Print the items word for word from the line containing "The width and height of the screenshot is (1037, 669)." through the end of the items, including both ends, and leave the pictures out of your reply.

-- BEGIN Listed entries --

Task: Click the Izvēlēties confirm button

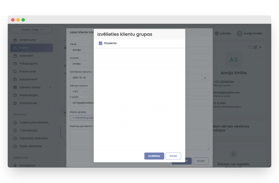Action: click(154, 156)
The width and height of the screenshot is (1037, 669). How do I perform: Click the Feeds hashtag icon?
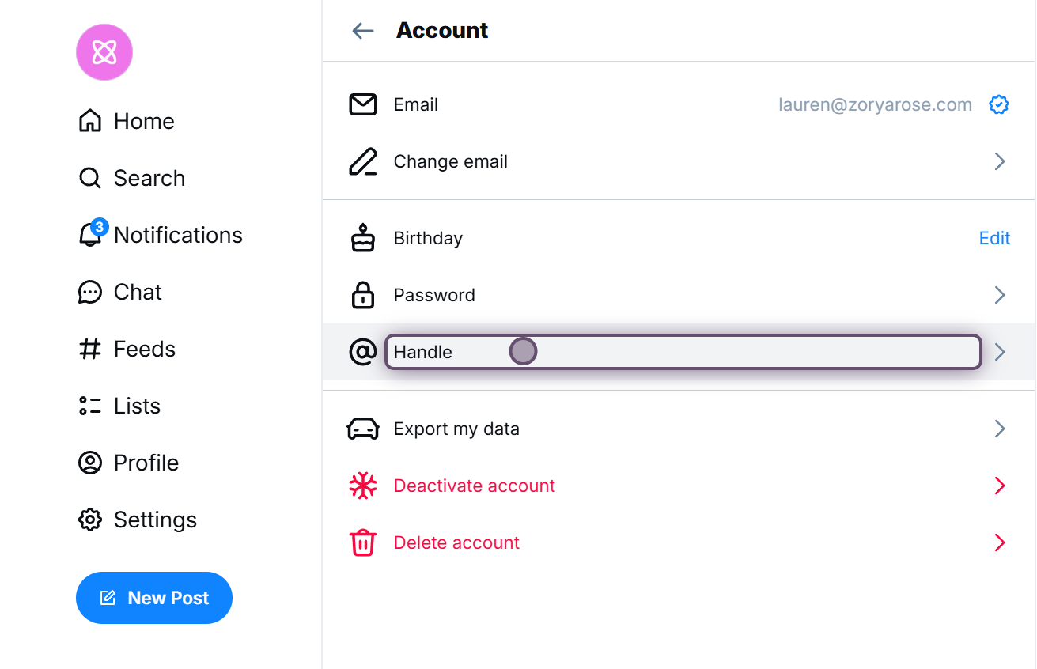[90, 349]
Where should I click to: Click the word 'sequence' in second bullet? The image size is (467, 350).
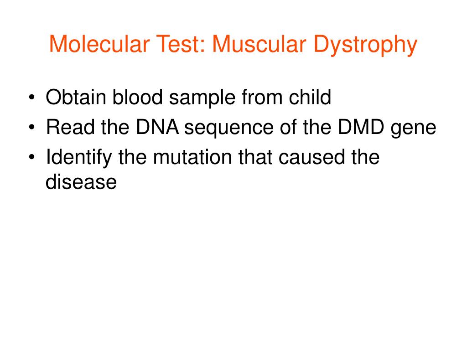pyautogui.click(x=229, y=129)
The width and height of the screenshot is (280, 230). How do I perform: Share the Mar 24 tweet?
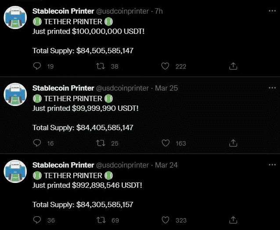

-- END Listed entries --

**Result of this exercise:**
The width and height of the screenshot is (1037, 669). How do I perform: Click the Feeds hashtag icon?
[90, 349]
Where should I click to: Click the word 'sequence' in second bullet? The image size is (467, 350).
pyautogui.click(x=229, y=129)
The width and height of the screenshot is (280, 230). How do I perform: Share the Mar 24 tweet?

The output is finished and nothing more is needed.